### Work required
In two sentences, summarize the text about the 2015 Bayelsa State governor's election.

2015 Bayelsa State gubernatorial election
| Nominee | Henry Seriake Dickson | Timipre Sylva |  |
| Party | PDP | APC |
| Running mate | Gboribiogha John Jonah | Wilberforce Titus Igiri |
| Popular vote | 134,998 | 86,852 |
| Governor before election Henry Seriake Dickson PDP | Elected Governor Henry Seriake Dickson PDP |

= 2015 Bayelsa State gubernatorial election =

2015 gubernatorial election in Bayelsa State, Nigeria

The 2015 Bayelsa State gubernatorial election occurred in Nigeria on December 5, 2015. The PDP nominee Henry Seriake Dickson won the election, defeating Timipre Sylva of the APC.

Henry Seriake Dickson emerged PDP as the sole candidate. He picked Gboribiogha John Jonah as his running mate. Timipre Sylva was the APC candidate with Wilberforce Titus Igiri as his running mate.

==Electoral system==
The Governor of Bayelsa State is elected using the plurality voting system.

==Primary election==
===PDP primary===
The PDP primary election was held on September 24, 2015. Henry Seriake Dickson emerged PDP flag bearer after polling 447 votes as the sole candidate. Henry Seriake Dickson picked Gboribiogha John Jonah as his running mate.

### Supplied records
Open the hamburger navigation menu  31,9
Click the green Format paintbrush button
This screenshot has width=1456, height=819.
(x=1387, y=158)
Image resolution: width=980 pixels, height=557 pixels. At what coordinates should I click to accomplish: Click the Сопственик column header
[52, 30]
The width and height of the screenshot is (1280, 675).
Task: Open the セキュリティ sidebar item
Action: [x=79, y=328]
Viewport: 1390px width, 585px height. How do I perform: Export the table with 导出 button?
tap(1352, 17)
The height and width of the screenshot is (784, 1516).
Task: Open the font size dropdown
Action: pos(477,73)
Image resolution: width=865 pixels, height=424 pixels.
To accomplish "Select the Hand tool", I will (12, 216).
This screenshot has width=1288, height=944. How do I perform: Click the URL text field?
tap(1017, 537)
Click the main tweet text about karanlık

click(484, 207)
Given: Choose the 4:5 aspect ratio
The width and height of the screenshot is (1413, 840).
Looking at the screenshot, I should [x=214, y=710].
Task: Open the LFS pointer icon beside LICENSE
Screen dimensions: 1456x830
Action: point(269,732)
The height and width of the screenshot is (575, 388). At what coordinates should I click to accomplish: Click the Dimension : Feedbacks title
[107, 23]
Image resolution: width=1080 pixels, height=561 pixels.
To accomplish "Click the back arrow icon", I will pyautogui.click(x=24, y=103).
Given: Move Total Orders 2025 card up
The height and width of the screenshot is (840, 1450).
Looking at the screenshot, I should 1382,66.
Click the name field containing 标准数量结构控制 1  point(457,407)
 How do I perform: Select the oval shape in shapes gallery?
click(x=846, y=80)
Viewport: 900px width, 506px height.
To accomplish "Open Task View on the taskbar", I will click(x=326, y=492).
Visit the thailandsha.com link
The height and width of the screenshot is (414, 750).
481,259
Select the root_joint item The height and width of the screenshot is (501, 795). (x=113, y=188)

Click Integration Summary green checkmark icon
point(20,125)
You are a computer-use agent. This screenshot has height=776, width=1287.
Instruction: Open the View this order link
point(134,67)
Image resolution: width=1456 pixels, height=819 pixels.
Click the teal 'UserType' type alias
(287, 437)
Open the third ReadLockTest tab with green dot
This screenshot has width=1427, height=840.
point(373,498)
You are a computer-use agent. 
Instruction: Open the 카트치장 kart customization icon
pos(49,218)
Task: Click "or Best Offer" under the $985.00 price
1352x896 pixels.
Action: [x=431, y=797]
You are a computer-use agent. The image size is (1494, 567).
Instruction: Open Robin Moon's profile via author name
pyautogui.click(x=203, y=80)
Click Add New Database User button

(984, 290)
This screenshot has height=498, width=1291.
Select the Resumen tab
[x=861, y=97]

### Task result
On December 5, 2015, PDP nominee Henry Seriake Dickson, with Gboribiogha John Jonah as his running mate, won the Bayelsa State governor's election, which uses the plurality voting system, defeating APC candidate Timipre Sylva and his running mate Wilberforce Titus Igiri. Dickson had become the PDP flag bearer in the party's September 24, 2015 primary, where he polled 447 votes as the sole candidate.